> [PROBLEM REQUIREMENTS] Which lines in the records below contain the word "will"? Copy each of them.

> [Pixel coordinate grounding data]
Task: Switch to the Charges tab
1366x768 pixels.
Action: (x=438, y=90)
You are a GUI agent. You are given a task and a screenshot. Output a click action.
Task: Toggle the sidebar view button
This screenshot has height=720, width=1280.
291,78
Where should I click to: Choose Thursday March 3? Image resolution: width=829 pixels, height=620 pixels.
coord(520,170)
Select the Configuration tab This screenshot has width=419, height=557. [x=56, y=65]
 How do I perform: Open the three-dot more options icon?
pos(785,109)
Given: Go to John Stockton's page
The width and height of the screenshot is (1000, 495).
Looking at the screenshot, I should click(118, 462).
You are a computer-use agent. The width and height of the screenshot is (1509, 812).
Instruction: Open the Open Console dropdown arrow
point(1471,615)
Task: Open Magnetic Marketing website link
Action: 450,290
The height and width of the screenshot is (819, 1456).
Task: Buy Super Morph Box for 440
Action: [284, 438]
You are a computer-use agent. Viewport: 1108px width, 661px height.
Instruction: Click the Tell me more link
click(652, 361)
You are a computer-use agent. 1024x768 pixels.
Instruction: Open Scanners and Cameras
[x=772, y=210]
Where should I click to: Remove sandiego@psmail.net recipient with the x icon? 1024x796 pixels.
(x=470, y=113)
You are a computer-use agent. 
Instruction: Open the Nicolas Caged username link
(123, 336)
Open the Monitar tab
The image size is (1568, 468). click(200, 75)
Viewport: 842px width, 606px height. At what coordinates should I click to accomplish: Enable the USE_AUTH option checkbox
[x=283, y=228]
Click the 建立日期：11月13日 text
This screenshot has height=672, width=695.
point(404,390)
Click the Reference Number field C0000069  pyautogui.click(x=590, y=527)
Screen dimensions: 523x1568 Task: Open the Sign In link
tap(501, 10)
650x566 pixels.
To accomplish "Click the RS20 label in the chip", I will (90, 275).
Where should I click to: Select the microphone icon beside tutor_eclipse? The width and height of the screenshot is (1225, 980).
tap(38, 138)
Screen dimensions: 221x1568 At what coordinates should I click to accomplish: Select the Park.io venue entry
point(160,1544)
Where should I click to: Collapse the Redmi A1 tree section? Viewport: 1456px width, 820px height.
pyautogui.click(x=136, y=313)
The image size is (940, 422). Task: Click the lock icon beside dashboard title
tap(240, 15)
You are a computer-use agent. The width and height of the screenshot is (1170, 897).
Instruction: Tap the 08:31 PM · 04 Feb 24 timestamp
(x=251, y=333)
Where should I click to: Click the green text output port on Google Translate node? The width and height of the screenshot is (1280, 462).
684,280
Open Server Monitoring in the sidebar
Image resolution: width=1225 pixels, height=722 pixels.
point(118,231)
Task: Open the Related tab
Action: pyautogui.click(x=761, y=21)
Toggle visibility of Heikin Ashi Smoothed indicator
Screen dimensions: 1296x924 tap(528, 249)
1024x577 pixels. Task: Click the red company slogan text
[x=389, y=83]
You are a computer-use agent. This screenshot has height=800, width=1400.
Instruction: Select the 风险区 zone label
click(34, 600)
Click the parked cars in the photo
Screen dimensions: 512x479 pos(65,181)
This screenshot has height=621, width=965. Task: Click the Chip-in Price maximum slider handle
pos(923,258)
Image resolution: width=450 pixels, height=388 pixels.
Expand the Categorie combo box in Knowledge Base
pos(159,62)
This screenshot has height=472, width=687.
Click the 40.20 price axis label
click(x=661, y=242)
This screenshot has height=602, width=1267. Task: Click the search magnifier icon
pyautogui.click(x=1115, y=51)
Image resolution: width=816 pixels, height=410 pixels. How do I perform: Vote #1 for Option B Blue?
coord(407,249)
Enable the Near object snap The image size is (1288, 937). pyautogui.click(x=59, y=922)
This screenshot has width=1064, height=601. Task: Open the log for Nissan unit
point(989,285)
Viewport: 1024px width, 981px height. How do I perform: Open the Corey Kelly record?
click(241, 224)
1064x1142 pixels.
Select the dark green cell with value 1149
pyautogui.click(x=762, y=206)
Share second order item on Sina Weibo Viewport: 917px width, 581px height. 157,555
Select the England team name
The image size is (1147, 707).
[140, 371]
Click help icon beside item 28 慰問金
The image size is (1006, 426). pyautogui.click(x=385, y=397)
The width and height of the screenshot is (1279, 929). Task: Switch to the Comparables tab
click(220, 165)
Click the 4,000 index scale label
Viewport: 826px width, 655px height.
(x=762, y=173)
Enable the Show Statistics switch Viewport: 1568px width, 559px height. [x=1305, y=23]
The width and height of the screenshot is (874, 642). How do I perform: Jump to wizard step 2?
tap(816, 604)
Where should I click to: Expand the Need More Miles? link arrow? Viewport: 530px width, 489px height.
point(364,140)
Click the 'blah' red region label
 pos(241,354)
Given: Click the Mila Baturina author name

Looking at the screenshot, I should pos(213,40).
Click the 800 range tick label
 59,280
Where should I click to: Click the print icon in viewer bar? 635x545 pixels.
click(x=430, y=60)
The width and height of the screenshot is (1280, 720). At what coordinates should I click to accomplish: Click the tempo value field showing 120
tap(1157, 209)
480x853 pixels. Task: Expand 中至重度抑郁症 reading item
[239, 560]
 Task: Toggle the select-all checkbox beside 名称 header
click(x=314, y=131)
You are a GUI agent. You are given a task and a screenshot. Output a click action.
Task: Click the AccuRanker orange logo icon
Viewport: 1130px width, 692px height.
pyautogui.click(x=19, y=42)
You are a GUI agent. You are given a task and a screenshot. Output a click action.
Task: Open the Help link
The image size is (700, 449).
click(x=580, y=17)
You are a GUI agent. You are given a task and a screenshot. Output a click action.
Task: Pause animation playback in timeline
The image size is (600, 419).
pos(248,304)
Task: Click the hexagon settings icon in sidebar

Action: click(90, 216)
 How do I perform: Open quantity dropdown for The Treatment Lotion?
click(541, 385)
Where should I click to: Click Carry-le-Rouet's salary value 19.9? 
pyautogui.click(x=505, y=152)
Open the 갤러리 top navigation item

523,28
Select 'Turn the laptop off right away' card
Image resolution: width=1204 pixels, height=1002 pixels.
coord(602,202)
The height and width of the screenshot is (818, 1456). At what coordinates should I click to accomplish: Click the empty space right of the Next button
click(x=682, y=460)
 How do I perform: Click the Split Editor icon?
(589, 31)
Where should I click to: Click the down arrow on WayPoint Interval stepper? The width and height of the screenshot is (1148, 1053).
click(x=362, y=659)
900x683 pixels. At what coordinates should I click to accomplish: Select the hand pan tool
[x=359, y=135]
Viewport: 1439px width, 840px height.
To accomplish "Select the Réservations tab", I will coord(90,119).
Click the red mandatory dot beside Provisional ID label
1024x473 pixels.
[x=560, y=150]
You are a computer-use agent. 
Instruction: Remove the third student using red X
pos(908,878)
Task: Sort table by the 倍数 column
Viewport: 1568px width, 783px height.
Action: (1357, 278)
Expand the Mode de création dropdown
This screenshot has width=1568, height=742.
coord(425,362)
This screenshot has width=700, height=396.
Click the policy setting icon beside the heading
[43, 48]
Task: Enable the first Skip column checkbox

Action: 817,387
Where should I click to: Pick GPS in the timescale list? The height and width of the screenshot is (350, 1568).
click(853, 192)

> [COMPLETED TASK]
To accomplish "Click the RS20 label in the chip", I will (90, 275).
To accomplish "Select the Réservations tab", I will coord(90,119).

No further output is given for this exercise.